Carol Channing was pure magic on stage. I never realized that until I saw her in the 10th-anniversary of "Hello, Dolly!" in 1974, when she was still young enough to give it all she had. She was a joy to watch. But she was too much for movie screens, or even TV screens. She was larger than life. That works on stage, but can be way too much and even grotesque on screen. "Gentlemen Prefer Blondes" was a much better movie for having Marilyn Monroe in Channing's role. The camera adored Marilyn, and she's delightful in that movie.
by Anonymous | reply 60 | February 17, 2024 4:02 AM |
[quote] uh, no. After she gets an initial laugh when her panties might have accidentally been shown, she keeps lifting her dress. It's quite pitiful
It TWIRLED up.
by Anonymous | reply 61 | February 17, 2024 4:06 AM |
Bitch be passing for white for 97 years.
by Anonymous | reply 62 | February 17, 2024 5:04 AM |
She had 4 husbands. I would be more surprised if only one of them was gay.

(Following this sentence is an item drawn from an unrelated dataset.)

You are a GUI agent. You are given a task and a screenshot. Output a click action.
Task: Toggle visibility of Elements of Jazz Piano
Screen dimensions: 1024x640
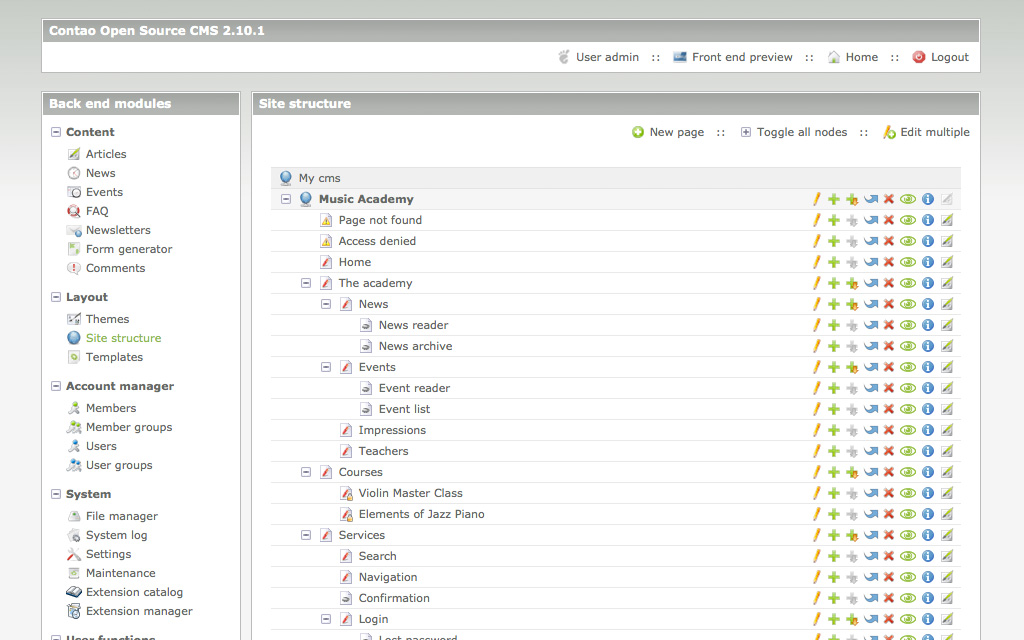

This is an interesting tidbit on her Wiki page…puts the “corn incident” in a whole new light!
Channing had unique dietary habits. In 1978, she said she had not eaten restaurant food in 15 years and preferred only organic food. When invited to restaurants, she would bring several sealed containers with her own food, such as zucchini or chopped celery, and simply ask for an empty plate and glass.[citation needed] For dessert, she would eat seeds.[citation needed] By 1995, Channing had resumed eating food served by restaurants.[68]

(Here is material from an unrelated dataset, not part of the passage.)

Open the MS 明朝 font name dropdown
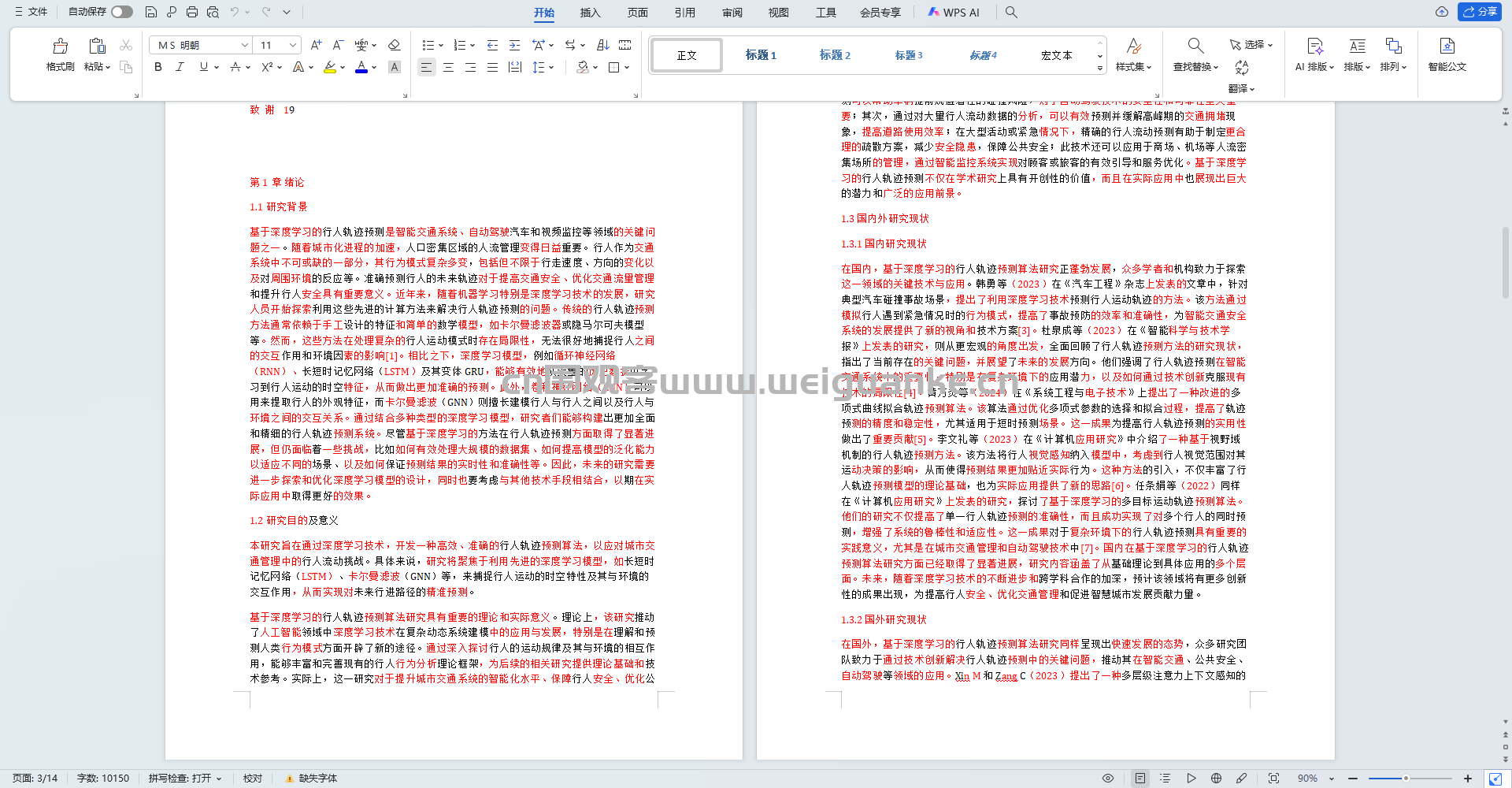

by Anonymous | reply 63 | February 17, 2024 5:25 AM |
No. Nobody can explain Carol Channing. She has an abundance of je ne sais quoi
by Anonymous | reply 64 | February 17, 2024 5:28 AM |
She had absurdly large feet
by Anonymous | reply 65 | February 17, 2024 5:31 AM |
R47, that is an absolute lie. She loved her gay fans which I know first hand. She was a close friend in Palm Springs with one of my best friends. She was a doll and very very funny, and smart.

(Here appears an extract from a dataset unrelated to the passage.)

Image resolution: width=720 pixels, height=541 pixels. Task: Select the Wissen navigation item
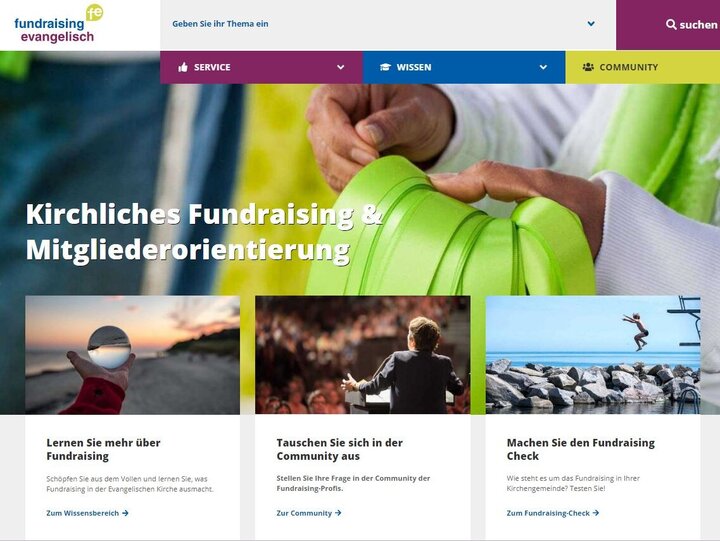tap(464, 67)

You don’t win Tonys and star in Broadway productions without talent. Streisand’s talent is so huge it almost knocks you over- her voice for the ages. Other talents like Channing and Stritch are best seen on the stage- in person.
by Anonymous | reply 66 | February 17, 2024 5:34 AM |
Who? All I know is what stood the test of time is that she's the corn poop lady. 💩🌽
by Anonymous | reply 67 | February 17, 2024 6:13 AM |
If I never hear about Carol Channing and corn again, it will be too soon. DL is like a dog with a bone when it comes to certain jokes and never tires of running them into the ground.
by Anonymous | reply 68 | February 17, 2024 8:37 AM |
Until recently I just assumed there were only two Carols, Kane and Brady.
by Anonymous | reply 69 | February 17, 2024 9:24 AM |
I'm almost 50 and the only thing I know her from is playing Julie's aunt on The Love Boat multiple times.
This is really a senior thread.
by Anonymous | reply 70 | February 17, 2024 9:59 AM |
Well, smell you, R70! The smug ignorance of the young! Sheesh!
- Crypt Dwelling Eldergay, not even a theatre queen, who nevertheless appreciates a theatre goddess such as Carol.
by Anonymous | reply 71 | February 17, 2024 10:06 AM |
She had a vocal range of roughly six notes.
by Anonymous | reply 72 | February 17, 2024 10:26 AM |
[quote]Please correct me if I'm wrong.
LITERALLY the most unnecessary request in DL history.
by Anonymous | reply 73 | February 17, 2024 10:32 AM |
R9 It wasn't easy for a couple of coloured girls to get ahead like that in the early 1960s.
by Anonymous | reply 74 | February 17, 2024 10:42 AM |
When I brought her to NH in 2007 and 2008 for two AIDS benefits, she wanted to be sure all of our clients had been given complimentary tickets. When I told her that they had but some were too ill to attend, she came up with a plan.
She went to each of the client's home, who were unable to attend, and did a ten-minute show for them. She would arrive and say, "I'm Carol" and then proceed to sit with them, holding their hand and singing a couple of songs to them. Then she would kiss them on the cheek and tell them that she loved them.
A kind and caring woman who would say, "So many of those wonderful boys who performed with me aren't here. I owe it to them to give all I can to those infected and affected..."
by Anonymous | reply 75 | February 17, 2024 11:03 AM |
R65
That was our high school Carol Channing joke: her huge feet and her constant wearing of buckled shoes.
by Anonymous | reply 76 | February 17, 2024 11:17 AM |
R75
That is a beautiful story. Good for her and for you for organizing those benefits.
by Anonymous | reply 77 | February 17, 2024 11:18 AM |
(R77) Thanks. She fell in love with NH and vice versa.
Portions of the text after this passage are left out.